Comment 18 Toomas Soome freebsd_committer

2023-06-02 07:10:02 UTC

(In reply to Jason W. Bacon from comment #17)

Yes, some systems have 32-bit wrapover issue with LBA addresses and this usually means there is no IO error from physical disk, but we do get logical error from filesystem reads (and zfs is rather good detecting those;). The fact that recreating /boot does fix the issue does support this diagnosis. Of course, this fix does only work so far - we do not really have option to tell zfs where to put the data blocks and when pool is filled up, this workaround will stop working.

Comment 19 Jason W. Bacon freebsd_committer

2023-06-02 12:42:39 UTC

(In reply to Toomas Soome from comment #18)

Yeah, that's why I said "usually".  There were a couple times when I gave up on recreating /boot and just reinstalled.

Question: Is it the size of the individual disks, or the size of the RAID-Z volume that must be within the BIOS limit (which I'm assuming is 2 TB)?

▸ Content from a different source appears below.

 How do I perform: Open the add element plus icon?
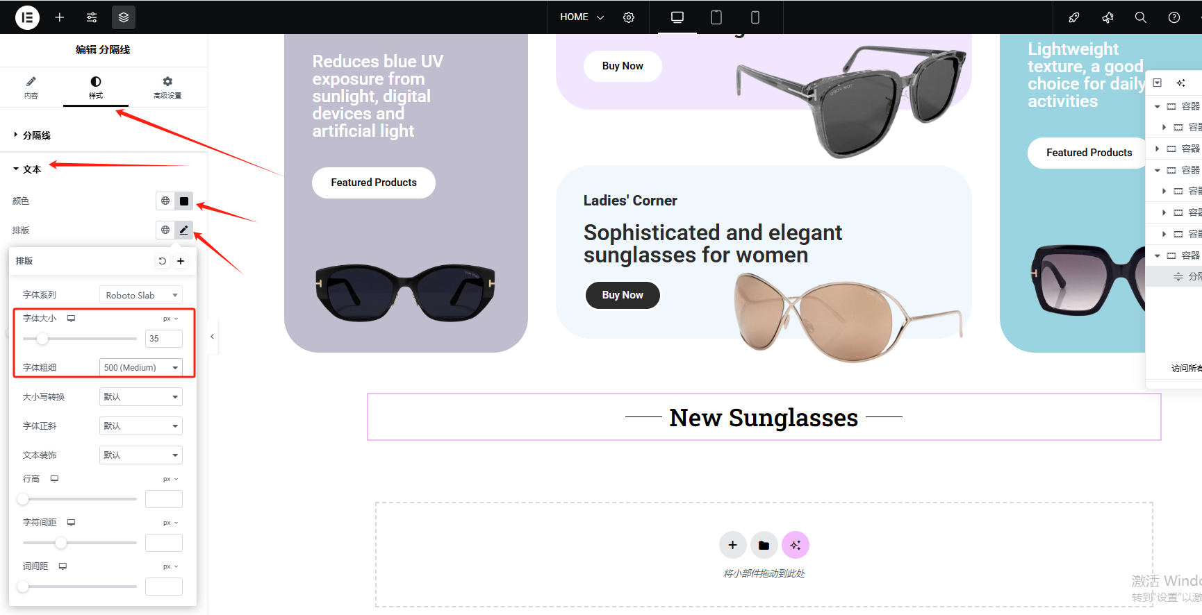(60, 17)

Also supporting your hypothesis: For some more critical installations where  I was using ZFS on a hardware RAID, what I've done is install to a smallish UFS root partitions (e.g. 250 GB) and manually create a zpool on the remaining space after install, moving potentially large mounts like /usr/home to ZFS.  /boot remains on the small UFS partition.  I've never had a problem with this configuration.

I also have a ZFS on root (mirror on 1 TB disks) that has never given me a problem.

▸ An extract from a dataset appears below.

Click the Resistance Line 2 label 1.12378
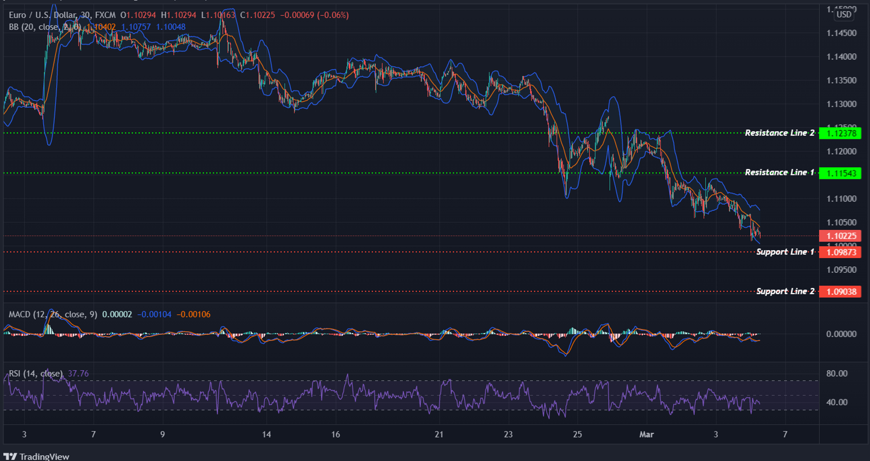The image size is (870, 461). (x=841, y=133)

Comment 20 Toomas Soome freebsd_committer

2023-06-02 12:52:57 UTC

(In reply to Jason W. Bacon from comment #19)

the LBA issue is about the size of the disk. And the best workaround there is to use UEFI because there they do support large disks, large sector size (4k) and new technology (nvme). Otherwise yes, keeping OS pool on separate smaller disk on such system, is also just fine.

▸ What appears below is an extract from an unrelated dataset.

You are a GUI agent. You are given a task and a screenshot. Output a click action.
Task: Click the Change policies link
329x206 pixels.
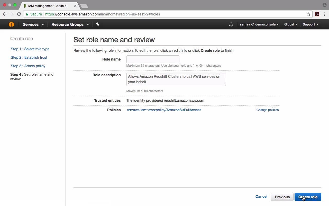click(x=267, y=110)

Comment 21 Jason W. Bacon freebsd_committer

2023-06-02 13:01:20 UTC

(In reply to Toomas Soome from comment #20)

Note that I did not use a separate disk, just a small partition on the larger disk or RAID volume.  It seems to me that this should work reliably, provided the fixed partition is entirely within the 2 TB boundary.

Comment 22 Toomas Soome freebsd_committer

2023-06-02 13:27:13 UTC

(In reply to Jason W. Bacon from comment #21)
ou, hm. the small partition within 2TB limit should avoid this problem. How large is is actually, btw?

Comment 23 Toomas Soome freebsd_committer

2023-06-02 13:37:21 UTC

(In reply to Toomas Soome from comment #22)
Also, the error you are seeing, 97, is ECKSUM (EINTEGRITY), used with checksum error, and that can be either from read from wrong place or read from correct place, but corrupted data (should be fixed if you have redundancy - mirror or raidz or copies property set > 1).

Comment 24 Jason W. Bacon freebsd_committer

2023-06-02 14:49:46 UTC

(In reply to Toomas Soome from comment #22)

Typically I've used about 250 GB.

Comment 25 Jason W. Bacon freebsd_committer

2023-06-02 14:55:52 UTC

(In reply to Toomas Soome from comment #23)

Thanks for the added info.  I've set the 3 TB drives aside and installed on 3 500 GB drives, RAID-Z 1. I'm torturing the volume now with some hefty scientific data and analyses.  I'll keep the volume nearly full and report back if there are any issues in the future.  I presume if anything bad is going to happen, it will happen following an update that affects /boot.  Hard to tell from previous experience, since I generally only reboot my FreeBSD boxes after a kernel update.

Comment 26 Jason W. Bacon freebsd_committer

2023-06-02 19:34:21 UTC

I wonder if we could add a warning to the installer, such as the following:

===
You are booting from BIOS rather than UEFI, and your root partition is larger than 2 terabytes.  This may work initially, but lead to boot problems later when freebsd-update places blocks of files used in the boot process beyond the 2 TB boundary.
===

I'm assuming there's a simple way to detect whether a system was booted from BIOS or UEFI.